Durant sa captivité, Georges
est passé de 74 à 49 kilos. Ses cheveux ont poussé jusqu'à mi-dos,
il est méconnaissable. À Tarnos, on apprend le retour de celui que
l'on, croyait disparu à jamais. Sud-Ouest, sous la plume de Christian
Bambédiac, relate l'événement, «Joie à Tarnos. Georges
va être libéré !». Pourtant Georges a l'impression de s'être
fait blouser par l'Histoire. «À part la presse locale, personne
ne parle des prisonniers d'Algérie. C'est tabou. Lorsque je rentre,
on me présente une liste de 298 noms. Des présumés disparus. On me
dit de me taire pour leur sécurité».
Aucune
reconnaissance
«Je
n'ai pas de rancoeur contre les fellaghas. Mais j'enrage contre la
froideur de l'administration française.»
À son retour, Georges séjourne à l'hôpital du Val-de-Grâce.

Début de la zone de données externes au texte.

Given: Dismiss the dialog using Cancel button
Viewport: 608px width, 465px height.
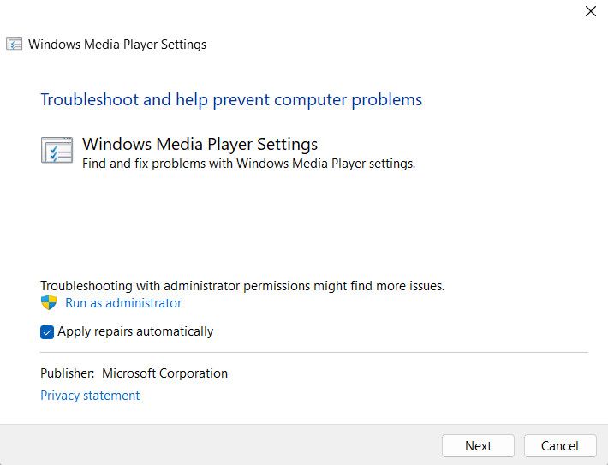Looking at the screenshot, I should point(560,446).
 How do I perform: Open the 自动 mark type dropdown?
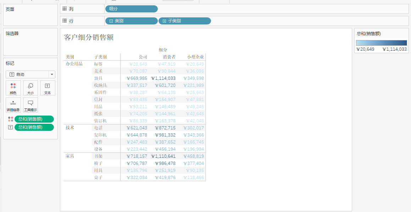tap(52, 74)
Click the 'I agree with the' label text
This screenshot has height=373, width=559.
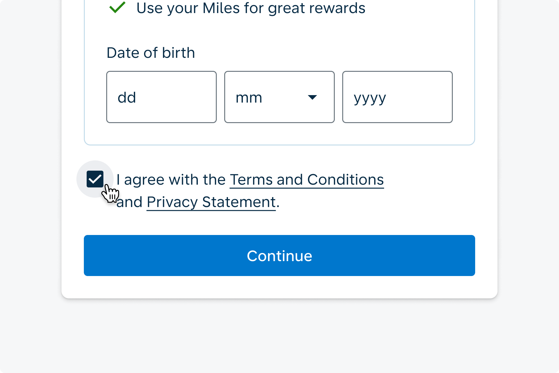point(171,180)
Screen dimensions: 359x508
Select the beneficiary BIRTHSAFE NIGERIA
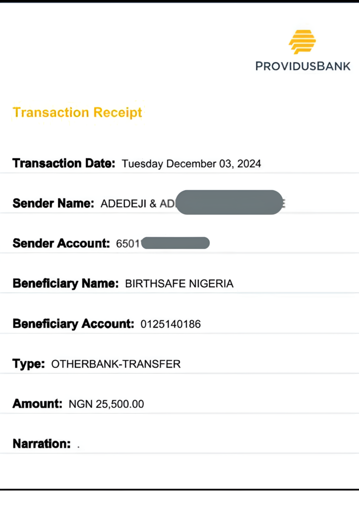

Avec pour seule reconnaissance, un certificat de bonne conduite que
lui délivre l'armée. «J'ai dû emprunter de l'argent à une
assistante sociale pour prendre le train. Je n'ai jamais été
indemnisé. J'ai juste touché ma solde huit mois plus tard. Rentrer
sans un rond en poche... je ne l'ai jamais encaissé. il ai perdu ma
jeunesse. En retour, on n'a rien eu. Rien ! Même pas le statut de
prisonniers de guerre »
Parallèlement,
Georges apprend que la société où il travaillait avant ces
évènements, les Forges de l’Adour, fermait boutique. Il sera obligé
de trimer comme manoeuvre, pelle et pioche en main.
«À
cette époque, il n'existait pas d'assistance psychologique. Et
pourtant, il y a des moments où l'on n'arrive pas à dormir. Je pense
encore à ce jour où le camp s'est fait bombarder. Un fellagha m'a
mis une arme sous la gorge et m'a prévenu que si l'avion repassait,
j'étais un homme mort. L'avion n'est heureusement jamais repassé »
Georges
se fait violence pour raconter. Il sait que c'est pour la bonne cause.

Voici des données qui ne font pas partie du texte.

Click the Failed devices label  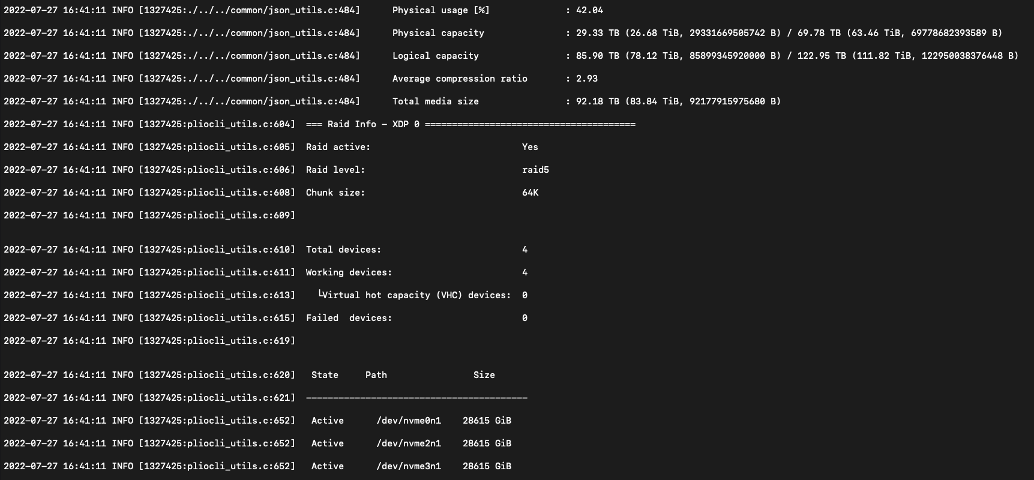(x=349, y=318)
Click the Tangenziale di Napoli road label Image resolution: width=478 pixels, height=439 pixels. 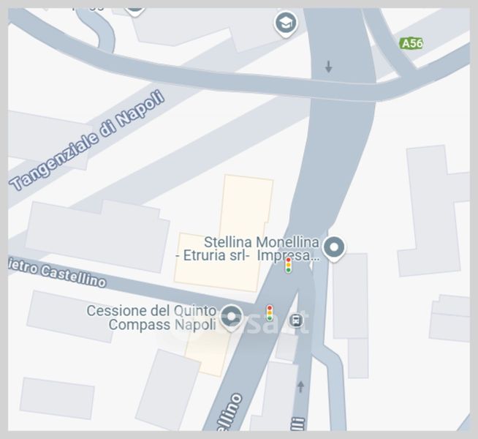[88, 140]
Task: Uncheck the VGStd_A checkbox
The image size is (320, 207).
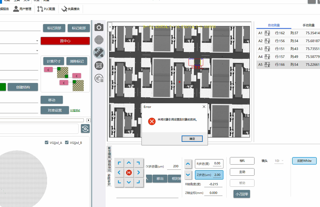Action: 47,143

Pour la jeunesse, il ne faut pas oublier. Depuis sa libération, Georges
n'est jamais retourné en Algérie : «J'aimerais aller là-bas
pour une seule raison. Je suis sûr de trouver l'endroit où j'ai
enterré mon pistolet, le 30 décembre 1959.»
Georges
Duplessy est décédé il y a quelques mois et son épouse a bien
voulu m'autoriser à publier ce récit. Nous l'en remercions. Il est
de notre devoir de tout faire pour que le statut de prisonnier de
guerre leur soit reconnu avant que comme Georges, ils n'aient
tous disparus.
Christian
Forgez
Président U.N.C. Landes (40).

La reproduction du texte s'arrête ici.